Source material -
+ + +

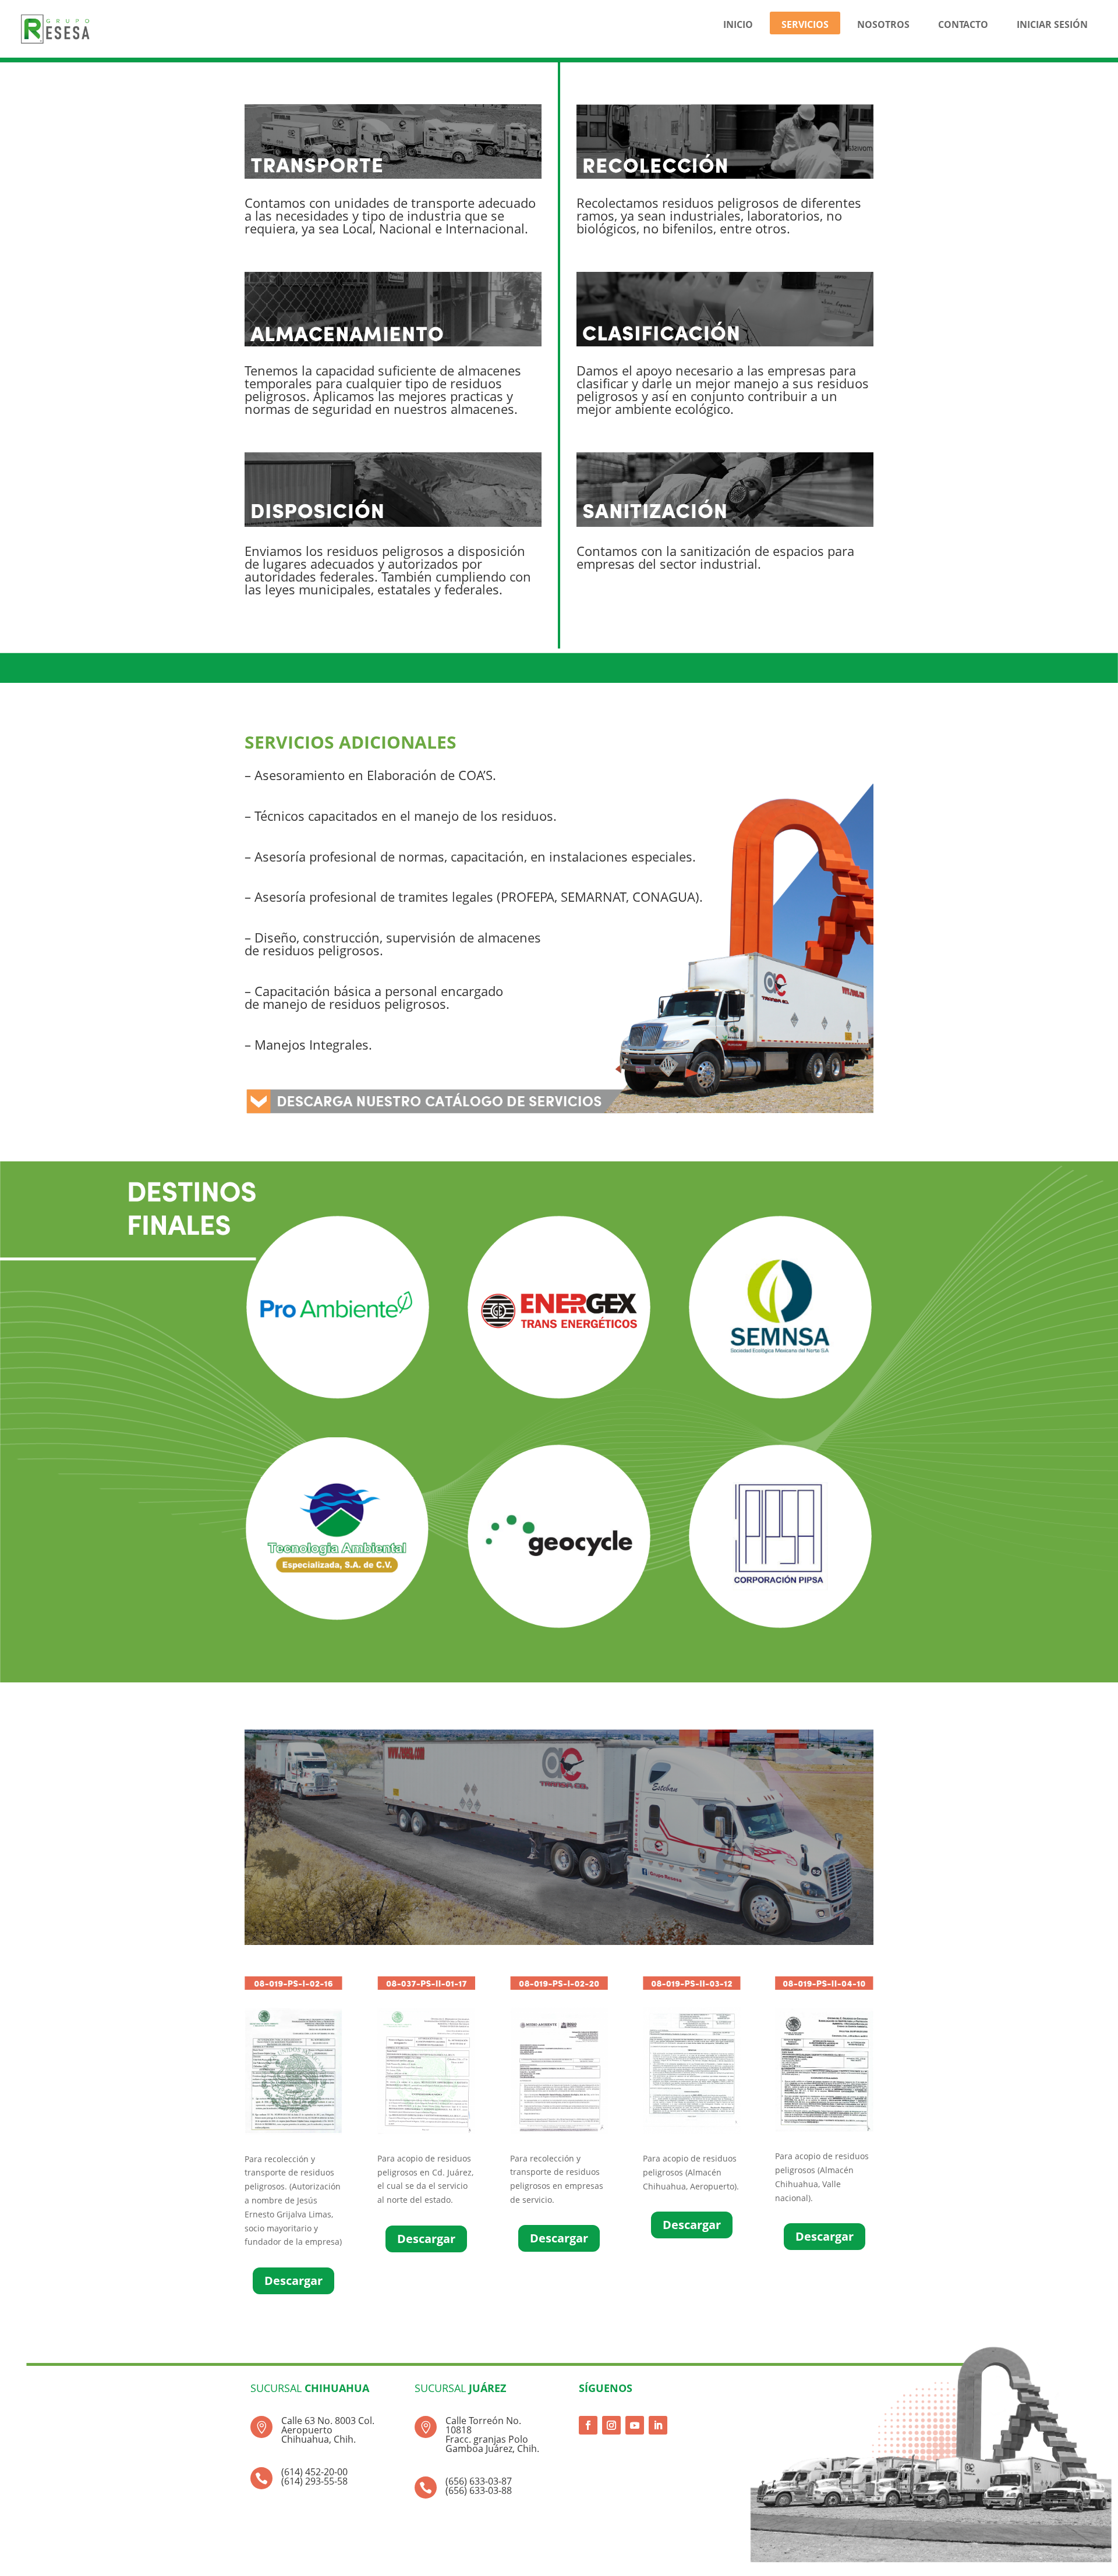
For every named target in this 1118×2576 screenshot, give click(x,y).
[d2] (426, 2130)
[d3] (559, 2130)
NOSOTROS (883, 24)
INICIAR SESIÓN (1052, 24)
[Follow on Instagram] (611, 2425)
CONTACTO (963, 24)
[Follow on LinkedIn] (658, 2425)
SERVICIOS (805, 24)
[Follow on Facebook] (588, 2425)
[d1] (293, 2131)
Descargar (293, 2280)
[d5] (824, 2129)
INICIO (738, 24)
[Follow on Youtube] (634, 2425)
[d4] (692, 2130)
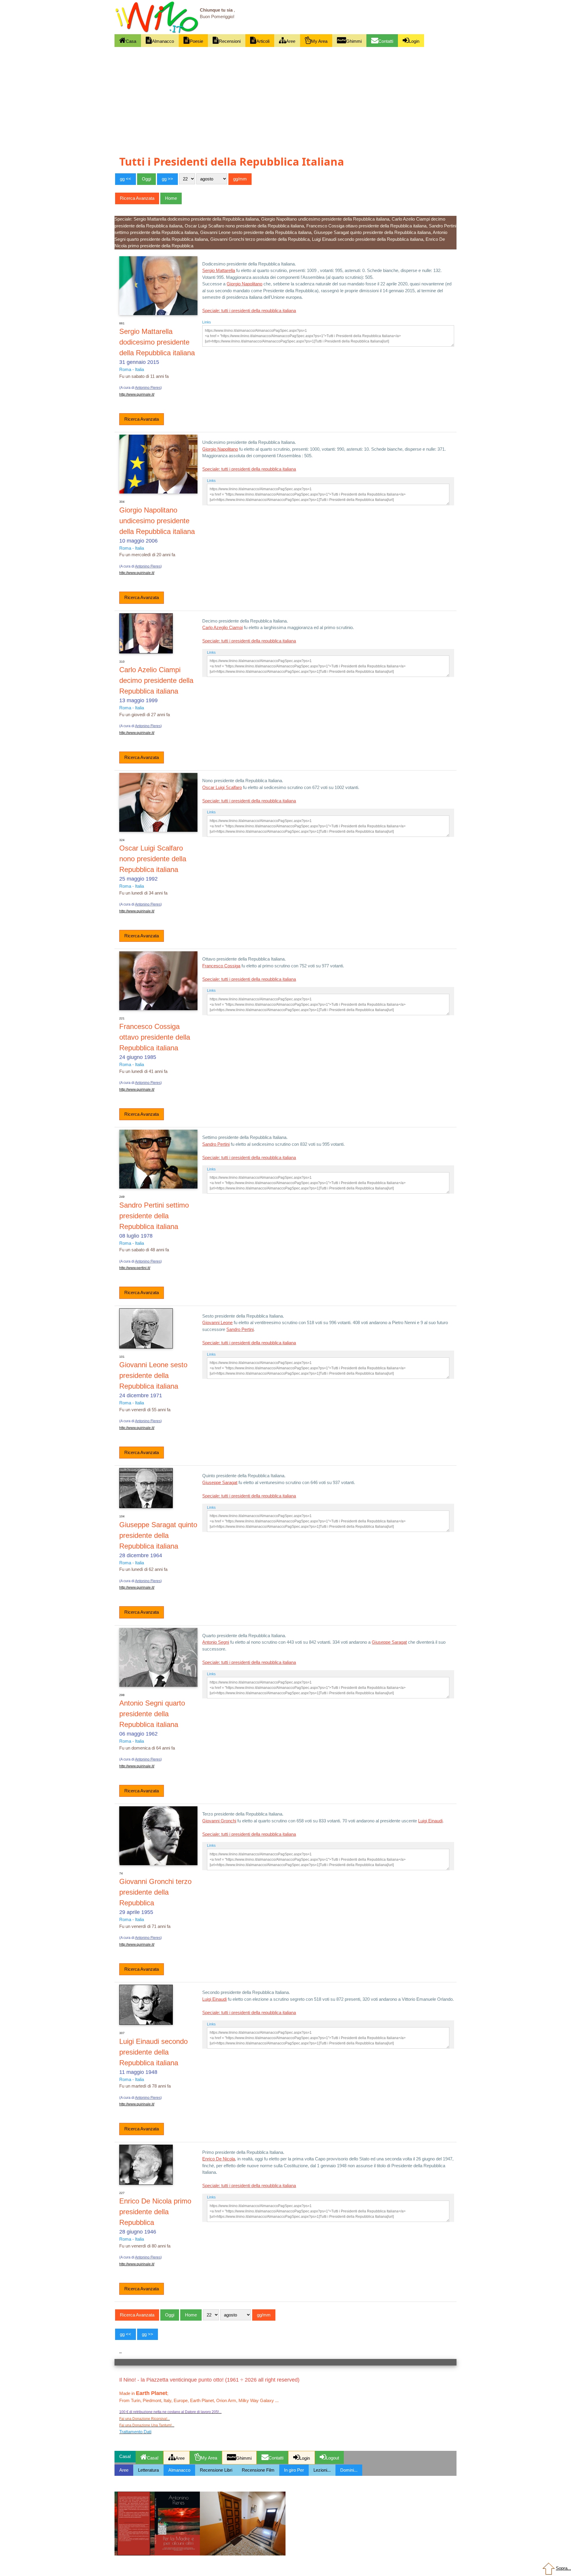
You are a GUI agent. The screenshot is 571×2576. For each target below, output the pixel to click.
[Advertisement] (285, 91)
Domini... (348, 2470)
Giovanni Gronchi (219, 1820)
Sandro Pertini (216, 1144)
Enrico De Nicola (218, 2158)
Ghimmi (354, 41)
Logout (332, 2457)
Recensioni (230, 41)
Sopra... (563, 2568)
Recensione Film (258, 2470)
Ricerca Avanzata (141, 419)
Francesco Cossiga (221, 965)
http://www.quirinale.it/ (136, 394)
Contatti (385, 41)
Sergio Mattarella (218, 270)
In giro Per (294, 2470)
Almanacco (163, 41)
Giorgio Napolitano (244, 283)
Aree (290, 41)
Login (414, 41)
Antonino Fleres (148, 388)
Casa (131, 41)
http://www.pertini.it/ (134, 1268)
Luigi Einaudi (430, 1820)
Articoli (262, 41)
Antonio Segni (215, 1642)
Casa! (153, 2457)
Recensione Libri (216, 2470)
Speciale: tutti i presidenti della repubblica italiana (249, 310)
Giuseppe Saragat (219, 1482)
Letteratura (148, 2470)
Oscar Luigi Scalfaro (222, 787)
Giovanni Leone (217, 1322)
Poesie (196, 41)
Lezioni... (322, 2470)
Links (206, 322)
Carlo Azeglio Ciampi (222, 627)
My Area (319, 41)
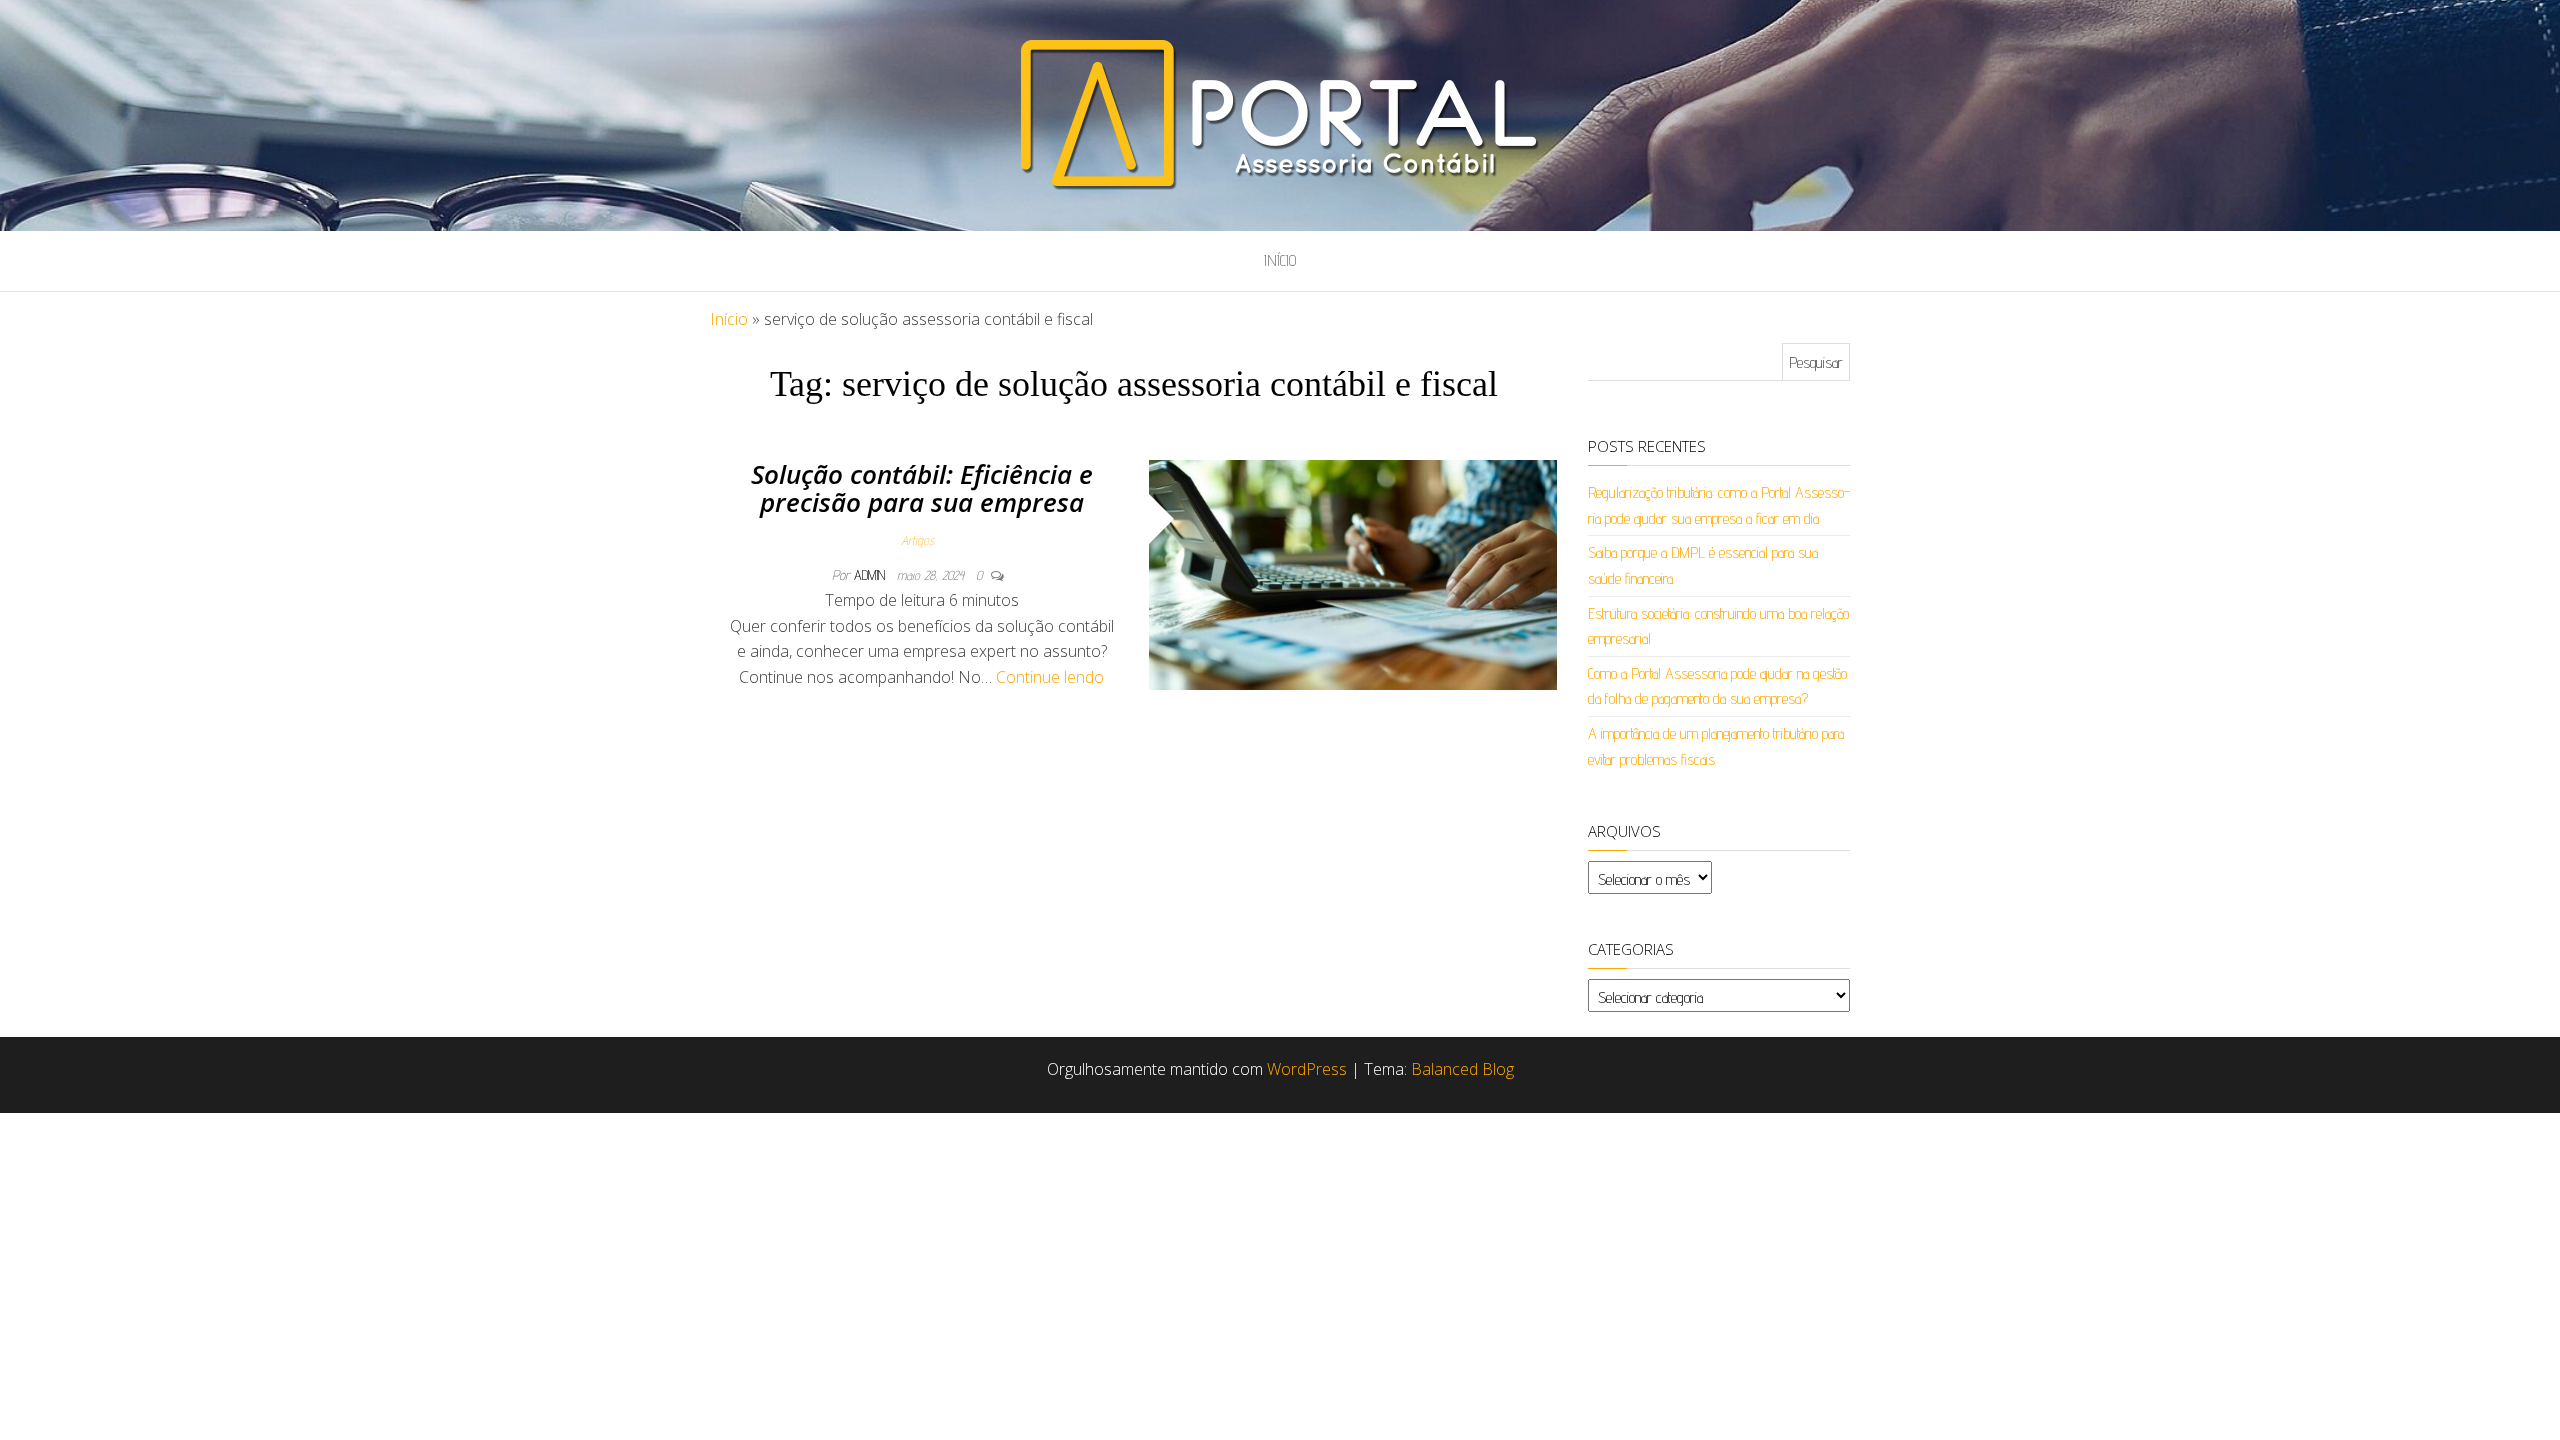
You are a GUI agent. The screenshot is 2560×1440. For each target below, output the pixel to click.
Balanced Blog (1462, 1069)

+ + +

Exercise description - All lines from the one containing "Casa! (153, 2457)" through the final line of the entries above must be restated word for word, pictures excluded.

Answer for the task -
Casa! (153, 2457)
Recensione Libri (216, 2470)
Speciale: tutti i presidenti della repubblica italiana (249, 310)
Giuseppe Saragat (219, 1482)
Letteratura (148, 2470)
Oscar Luigi Scalfaro (222, 787)
Giovanni Leone (217, 1322)
Poesie (196, 41)
Lezioni... (322, 2470)
Links (206, 322)
Carlo Azeglio Ciampi (222, 627)
My Area (319, 41)
You are a GUI agent. The screenshot is 2560×1440. For each target below, output the pixel to click.
Balanced Blog (1462, 1069)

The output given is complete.